Il est connu que l'équipe d'enquêteurs du KPK avait quitté l'Arabie saoudite pour chercher des preuves supplémentaires il y a quelques semaines. Là-bas, ils ont coordonné avec le ministère local du Hadj et de nombreuses parties.

« Les enquêteurs ont également interrogé et demandé des informations à un certain nombre de parties lors de leur visite en Arabie saoudite. Ainsi, la planification de l’examen aujourd’hui complètera ces informations », a déclaré le porte-parole du KPK, Budi Prasetyo, à des journalistes dans le bâtiment Merah Putih du KPK, Kuningan Persada, Jakarta Sud, mardi 16 décembre.

Ensuite, Yaqut sera également interrogé sur d’autres conclusions obtenues par les enquêteurs. « Ainsi, plus tard, si nous regardons la construction de la cause, cela part de l’ajout de 20 000 quotas d’hajj, qui sont ensuite discrétionnaires, la répartition est de 50% pour le régulier et 50% pour le spécial », a affirmé Budi.

En attendant, le directeur par intérim (Plt) de la division de l'application de la loi et de l'exécutif du KPK, Asep Guntur Rahayu, a déclaré que Yaqut sera aussi interrogeât sur les pertes de l'état. Cependant, il n'a pas déclaré de manière précise.

« Nous enquêtons sur les pertes financières de l'État, oui », a-t-il affirmé aux journalistes lundi soir, 15 décembre.

Quant à Yaqut, il est arrivé au bâtiment Merah Putih KPK, Kuningan Persada, sud de Jakarta vers 11h42 WIB. Il est accompagné d'un certain nombre de personnes, dont Anna Hasbie en tant que porte-parole et Mellisa Anggraeni.

Yaqut n'a pas fait de déclaration lorsqu'il est arrivé au bureau de la commission anticorruption. En fait, il a semblé se dépêcher sans s'arrêter.

« S'il vous plaît, oui, s'il vous plaît, je vais entrer, s'il vous plaît », a-t-il dit en se dépêchant.

Comme l'a précédemment rapporté le KPK, il a publié une ordonnance générale d'enquête (sprindik) sur des allégations de corruption concernant l'ajout de quotas et l'organisation du Hadj. L'institution a justifié cette publication par le fait qu'elle pouvait mener des actions coercitives.

Sprindik général utilise l'article 2, paragraphe 1 et/ou l'article 3 de la loi n° 31 de 1999 sur l'éradication de la corruption, telle que modifiée par la loi n° 20 de 2021 jo 55, paragraphe 1, du Code pénal. Cela signifie qu'il y a un préjudice à l'État causé par cette pratique de corruption.

Les pertes de l'État dans le cas de la corruption des quotas et de l'organisation du Hadj pour la période 2023-2024 atteindraient plus de 1 trillion de roupies. Ce montant augmente cependant encore car il s'agit seulement du premier calcul du KPK qui continue de coordonner avec l'Autorité de contrôle budgétaire (BPK).
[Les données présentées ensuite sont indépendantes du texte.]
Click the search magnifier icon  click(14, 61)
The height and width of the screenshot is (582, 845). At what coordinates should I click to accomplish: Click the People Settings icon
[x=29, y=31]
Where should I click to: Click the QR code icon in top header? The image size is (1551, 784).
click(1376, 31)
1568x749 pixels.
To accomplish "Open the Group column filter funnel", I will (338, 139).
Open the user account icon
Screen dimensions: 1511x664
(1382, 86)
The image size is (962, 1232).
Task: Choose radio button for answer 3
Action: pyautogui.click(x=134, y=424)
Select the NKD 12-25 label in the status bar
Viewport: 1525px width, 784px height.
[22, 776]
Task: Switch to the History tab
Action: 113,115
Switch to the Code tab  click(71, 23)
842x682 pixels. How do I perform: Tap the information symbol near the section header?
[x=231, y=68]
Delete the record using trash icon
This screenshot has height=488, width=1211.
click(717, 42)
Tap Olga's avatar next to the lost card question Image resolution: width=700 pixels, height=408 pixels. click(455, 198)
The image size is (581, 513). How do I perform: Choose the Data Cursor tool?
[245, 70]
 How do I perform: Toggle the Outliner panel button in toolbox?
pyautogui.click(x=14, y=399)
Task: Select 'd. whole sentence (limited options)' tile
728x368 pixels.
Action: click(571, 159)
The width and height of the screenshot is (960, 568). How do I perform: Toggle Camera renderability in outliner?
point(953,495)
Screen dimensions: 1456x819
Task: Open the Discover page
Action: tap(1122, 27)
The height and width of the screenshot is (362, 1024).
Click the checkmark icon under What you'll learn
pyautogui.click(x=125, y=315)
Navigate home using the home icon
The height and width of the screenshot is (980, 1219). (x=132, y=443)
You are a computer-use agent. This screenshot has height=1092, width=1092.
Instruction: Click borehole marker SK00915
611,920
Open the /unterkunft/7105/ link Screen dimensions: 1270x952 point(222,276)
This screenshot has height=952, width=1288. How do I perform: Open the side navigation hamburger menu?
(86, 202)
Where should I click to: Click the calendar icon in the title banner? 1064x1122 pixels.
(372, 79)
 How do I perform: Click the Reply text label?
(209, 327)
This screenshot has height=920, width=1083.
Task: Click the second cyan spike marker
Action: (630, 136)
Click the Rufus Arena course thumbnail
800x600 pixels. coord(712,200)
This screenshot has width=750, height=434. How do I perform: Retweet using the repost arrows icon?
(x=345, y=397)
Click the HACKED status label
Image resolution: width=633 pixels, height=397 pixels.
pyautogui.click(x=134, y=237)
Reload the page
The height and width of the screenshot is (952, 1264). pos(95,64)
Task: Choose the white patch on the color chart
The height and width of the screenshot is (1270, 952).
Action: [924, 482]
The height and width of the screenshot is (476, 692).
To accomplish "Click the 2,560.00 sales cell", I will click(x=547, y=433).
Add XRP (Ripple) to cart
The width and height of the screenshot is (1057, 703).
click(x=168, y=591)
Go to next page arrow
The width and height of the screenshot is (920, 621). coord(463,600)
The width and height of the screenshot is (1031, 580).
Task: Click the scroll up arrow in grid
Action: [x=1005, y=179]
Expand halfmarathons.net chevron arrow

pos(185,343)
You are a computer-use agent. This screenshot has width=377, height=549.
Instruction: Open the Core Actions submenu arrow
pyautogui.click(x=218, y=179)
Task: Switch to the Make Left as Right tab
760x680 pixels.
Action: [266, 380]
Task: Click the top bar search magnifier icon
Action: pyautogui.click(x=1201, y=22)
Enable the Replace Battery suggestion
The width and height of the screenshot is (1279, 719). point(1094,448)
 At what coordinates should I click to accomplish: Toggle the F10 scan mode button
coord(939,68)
L'affaire a commencé par la remise de 20 000 quotas supplémentaires pour le Hadj du gouvernement saoudien à l'Indonésie afin de réduire la file d'attente des pèlerins.

Mais plus tard, la distribution s’est avérée problémée car elle était partagée egalement, à savoir 50 pourcent pour le Hadj regulier et 50 pourcent pour le Hadj spécial. Pourtant, selon la loi, la partagée devrait être de 92 pourcent pour le Hadj regulier et 8 pourcent pour le Hadj spécial.